Impact of fasting and refeeding on immune markers, hepatic gene expression, and gut microbiota in geese: insights into metabolic regulation and gut-liver interactions.

Abstract

Fasting and refeeding protocols, which induce short-term fluctuations in nutrient and energy levels, elicit adaptive physiological responses in animals. In this study, biochemical, transcriptome and 16S rRNA sequencing techniques were used to investigate the physiological effects of fasting and refeeding on immune responses, liver gene expression, and gut microbiota composition in geese. Fasting led to a significant reduction in circulating levels of IgA and IFN-γ, while IgG, TNF-α, IL-6, and IL-10 levels remained stable. Upon refeeding, IgA and IFN-γlevels rapidly returned to baseline. RNA-Seq analysis identified 858 differentially expressed genes (DEGs) between the control and fasted groups, and 732 DEGs between the fasted and refed groups.

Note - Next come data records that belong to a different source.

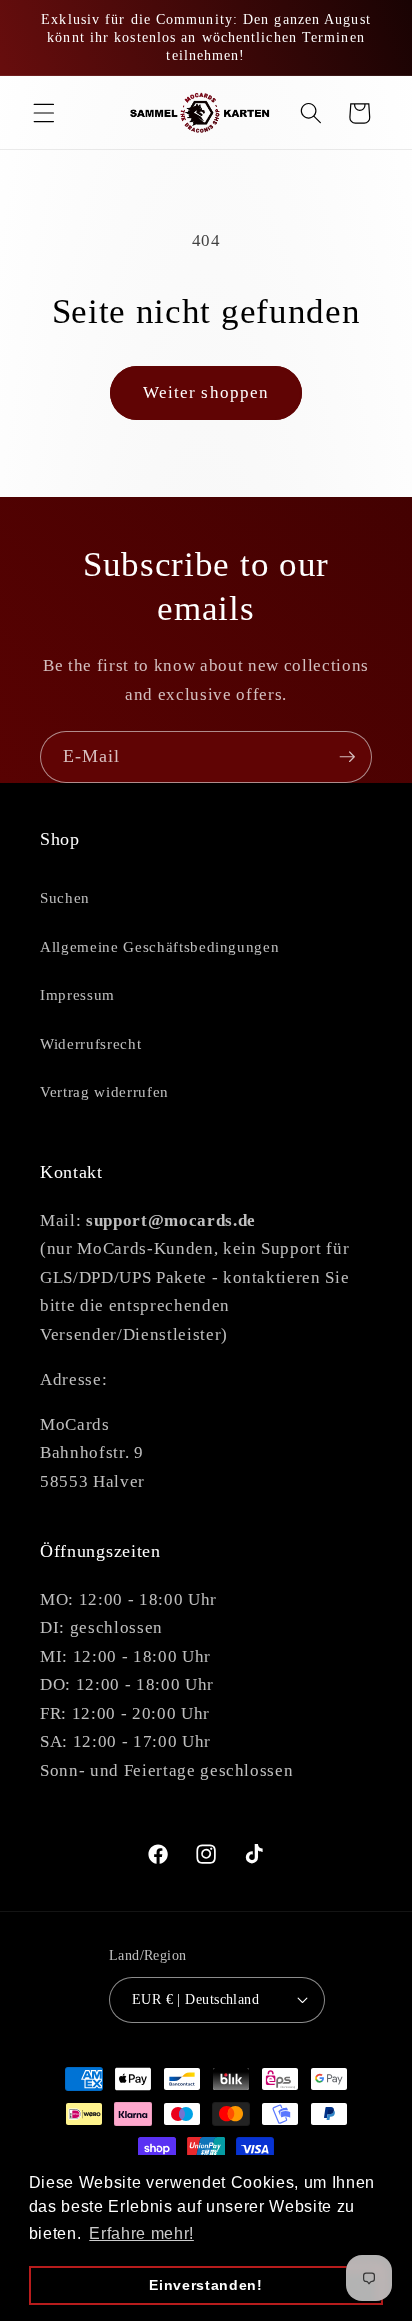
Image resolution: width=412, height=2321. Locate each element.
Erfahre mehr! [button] (141, 2233)
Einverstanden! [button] (205, 2285)
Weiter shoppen (206, 392)
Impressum (77, 994)
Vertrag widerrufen (104, 1091)
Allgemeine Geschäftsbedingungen (159, 946)
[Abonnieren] (347, 757)
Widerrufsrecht (90, 1043)
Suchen (65, 897)
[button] (44, 113)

Key regulatory genes involved in energy metabolism and lipid biosynthesis, such as CPT1A, HMGCS1, and PCK1, were upregulated during fasting, reflecting an increase in fatty acid oxidation and gluconeogenesis. Conversely, lipogenic genes, including FASN, ACSS2, ACCα, and SCD, were downregulated during fasting and upregulated during refeeding, indicating a metabolic shift from catabolic to anabolic processes. Gene Ontology (GO) and KEGG pathway enrichment analyses revealed significant involvement of the PPAR signaling, glycolysis/gluconeogenesis, and insulin signaling pathways. Additionally, 16S rRNA gene sequencing indicated that fasting increased the abundance of Bacteroidetes and Proteobacteria, while decreasing Firmicutes. Both alpha and beta diversity were significantly reduced during fasting. Functional analysis of the gut microbiota suggested a shift toward fatty acid oxidation during fasting. Correlation analysis further demonstrated that the relative abundance of Barnesiella was positively correlated with genes involved in gluconeogenesis and negatively correlated with lipid metabolism genes, such as ELOVL6 and PHGDH. This underscores the role of the gut-liver axis in regulating metabolic adaptations. These findings offer critical insights into how short-term fluctuations in nutrient availability influence immune function, metabolic regulation, and gut microbiota composition in geese. This research also provides potential strategies for optimizing poultry nutrition and health management.